■ Task to complete ■
Locate the line that contains "The width and" in the entries below, then repeat it and every following line through the line that contains "Where should I click to: Open", exactly, and no others.

■ Dataset content ■
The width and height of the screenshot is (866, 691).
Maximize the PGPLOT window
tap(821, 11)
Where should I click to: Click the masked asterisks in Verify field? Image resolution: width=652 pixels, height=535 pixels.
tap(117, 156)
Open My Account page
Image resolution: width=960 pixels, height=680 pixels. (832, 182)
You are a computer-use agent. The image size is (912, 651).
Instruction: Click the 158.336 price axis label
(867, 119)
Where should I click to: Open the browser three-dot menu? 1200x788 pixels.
---
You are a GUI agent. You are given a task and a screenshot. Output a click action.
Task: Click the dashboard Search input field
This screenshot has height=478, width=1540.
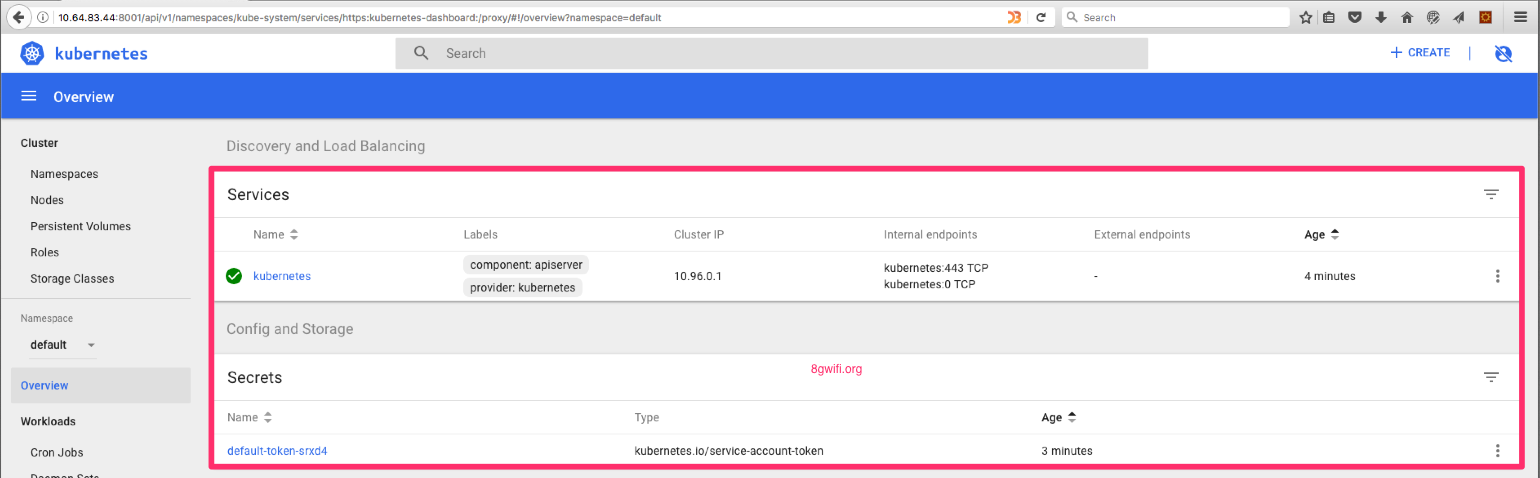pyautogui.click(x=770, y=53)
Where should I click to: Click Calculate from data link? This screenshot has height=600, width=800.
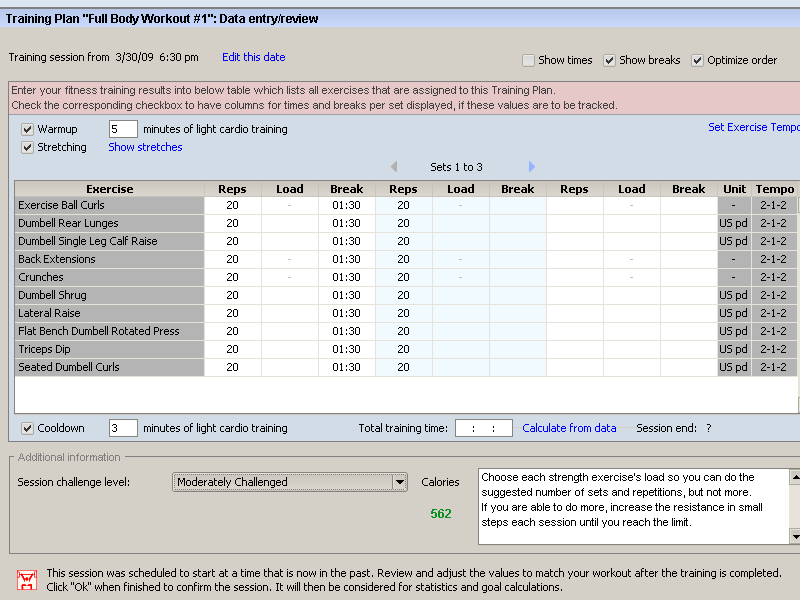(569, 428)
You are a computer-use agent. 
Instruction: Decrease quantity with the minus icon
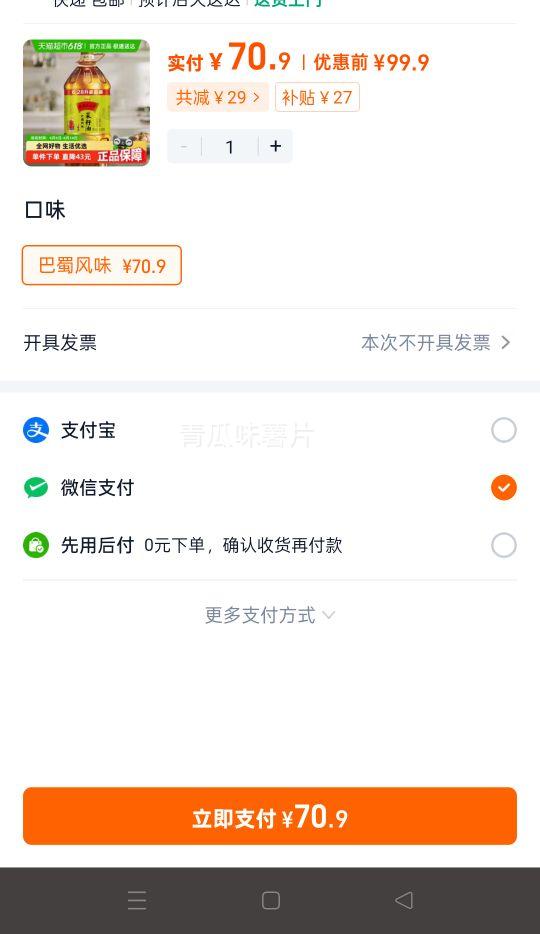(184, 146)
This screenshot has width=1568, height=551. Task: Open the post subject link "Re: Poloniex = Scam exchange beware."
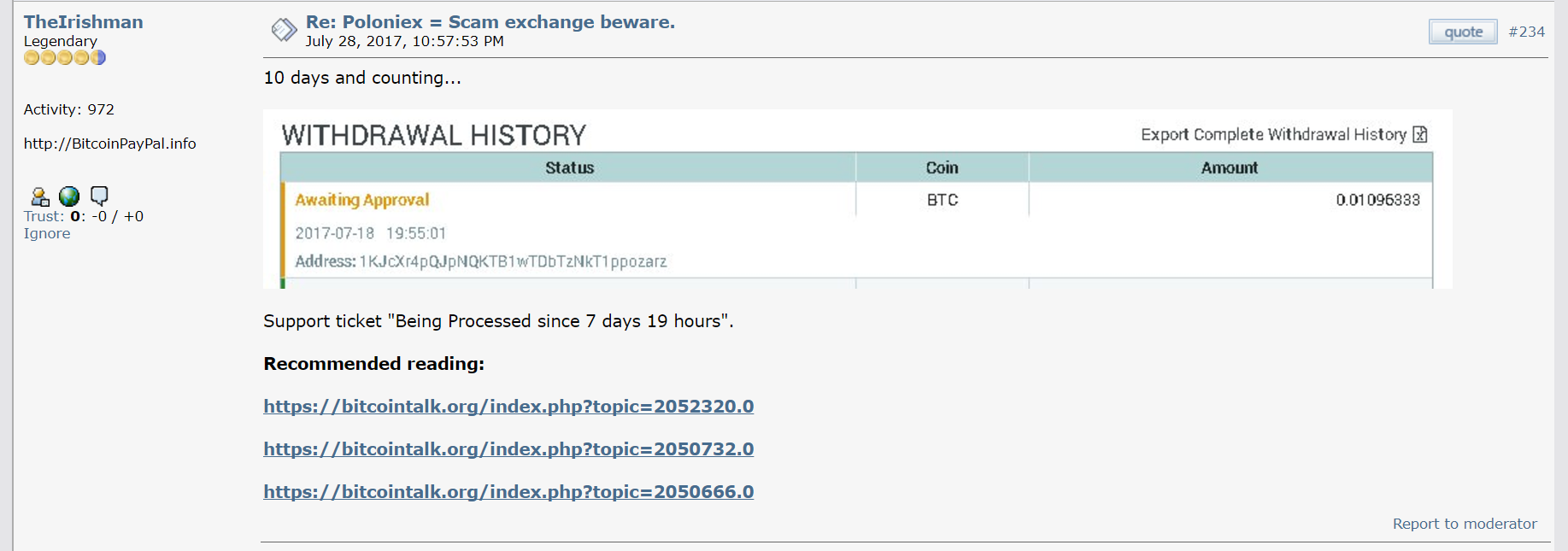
--
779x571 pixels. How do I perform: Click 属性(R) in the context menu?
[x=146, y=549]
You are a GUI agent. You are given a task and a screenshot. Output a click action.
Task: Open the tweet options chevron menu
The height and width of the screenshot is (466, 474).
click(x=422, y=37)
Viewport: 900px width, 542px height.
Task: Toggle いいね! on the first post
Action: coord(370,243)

■ Written solution ■
The width and height of the screenshot is (866, 691).
Maximize the PGPLOT window
tap(821, 11)
Where should I click to: Click the masked asterisks in Verify field? Image resolution: width=652 pixels, height=535 pixels.
tap(117, 156)
Open My Account page
Image resolution: width=960 pixels, height=680 pixels. (832, 182)
You are a computer-use agent. The image size is (912, 651).
Instruction: Click the 158.336 price axis label
(867, 119)
Where should I click to: Open the browser three-dot menu? 1200x788 pixels.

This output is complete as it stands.